=== Section Start ===

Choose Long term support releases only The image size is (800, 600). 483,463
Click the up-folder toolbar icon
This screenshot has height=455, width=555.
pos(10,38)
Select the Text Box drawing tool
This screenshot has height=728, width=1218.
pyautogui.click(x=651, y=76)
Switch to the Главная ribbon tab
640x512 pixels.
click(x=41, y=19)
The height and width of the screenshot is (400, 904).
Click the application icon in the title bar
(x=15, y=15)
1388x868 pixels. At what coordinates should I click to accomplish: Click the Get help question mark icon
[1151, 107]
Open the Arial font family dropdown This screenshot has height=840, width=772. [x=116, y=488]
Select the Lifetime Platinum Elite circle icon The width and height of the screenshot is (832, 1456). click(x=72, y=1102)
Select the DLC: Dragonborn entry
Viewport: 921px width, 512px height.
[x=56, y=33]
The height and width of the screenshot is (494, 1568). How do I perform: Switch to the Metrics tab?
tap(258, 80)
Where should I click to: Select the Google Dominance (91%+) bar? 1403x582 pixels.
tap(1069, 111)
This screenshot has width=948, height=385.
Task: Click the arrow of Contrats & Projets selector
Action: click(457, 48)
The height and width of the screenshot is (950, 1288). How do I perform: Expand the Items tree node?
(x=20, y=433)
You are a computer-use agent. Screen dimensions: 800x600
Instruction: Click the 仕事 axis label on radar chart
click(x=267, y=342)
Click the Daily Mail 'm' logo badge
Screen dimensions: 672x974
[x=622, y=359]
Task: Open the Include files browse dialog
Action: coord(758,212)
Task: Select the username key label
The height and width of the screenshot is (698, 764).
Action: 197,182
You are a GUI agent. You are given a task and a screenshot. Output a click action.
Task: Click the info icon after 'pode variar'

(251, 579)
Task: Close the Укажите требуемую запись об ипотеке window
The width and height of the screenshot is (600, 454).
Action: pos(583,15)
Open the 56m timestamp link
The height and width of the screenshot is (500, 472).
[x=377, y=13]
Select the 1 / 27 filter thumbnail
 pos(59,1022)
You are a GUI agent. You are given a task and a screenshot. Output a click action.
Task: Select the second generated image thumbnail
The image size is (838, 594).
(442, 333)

=== Section End ===

▶ What needs to be done
Your task is to repeat every entry above exactly.

▶ Solution for this problem
Choose Long term support releases only The image size is (800, 600). 483,463
Click the up-folder toolbar icon
This screenshot has height=455, width=555.
pos(10,38)
Select the Text Box drawing tool
This screenshot has height=728, width=1218.
pyautogui.click(x=651, y=76)
Switch to the Главная ribbon tab
640x512 pixels.
click(x=41, y=19)
The height and width of the screenshot is (400, 904).
Click the application icon in the title bar
(x=15, y=15)
1388x868 pixels. At what coordinates should I click to accomplish: Click the Get help question mark icon
[1151, 107]
Open the Arial font family dropdown This screenshot has height=840, width=772. [x=116, y=488]
Select the Lifetime Platinum Elite circle icon The width and height of the screenshot is (832, 1456). click(x=72, y=1102)
Select the DLC: Dragonborn entry
Viewport: 921px width, 512px height.
[x=56, y=33]
The height and width of the screenshot is (494, 1568). How do I perform: Switch to the Metrics tab?
tap(258, 80)
Where should I click to: Select the Google Dominance (91%+) bar? 1403x582 pixels.
tap(1069, 111)
This screenshot has width=948, height=385.
Task: Click the arrow of Contrats & Projets selector
Action: click(457, 48)
The height and width of the screenshot is (950, 1288). How do I perform: Expand the Items tree node?
(x=20, y=433)
You are a computer-use agent. Screen dimensions: 800x600
Instruction: Click the 仕事 axis label on radar chart
click(x=267, y=342)
Click the Daily Mail 'm' logo badge
Screen dimensions: 672x974
[x=622, y=359]
Task: Open the Include files browse dialog
Action: coord(758,212)
Task: Select the username key label
The height and width of the screenshot is (698, 764).
Action: 197,182
You are a GUI agent. You are given a task and a screenshot. Output a click action.
Task: Click the info icon after 'pode variar'

(251, 579)
Task: Close the Укажите требуемую запись об ипотеке window
The width and height of the screenshot is (600, 454).
Action: pos(583,15)
Open the 56m timestamp link
The height and width of the screenshot is (500, 472).
[x=377, y=13]
Select the 1 / 27 filter thumbnail
 pos(59,1022)
You are a GUI agent. You are given a task and a screenshot. Output a click action.
Task: Select the second generated image thumbnail
The image size is (838, 594).
(442, 333)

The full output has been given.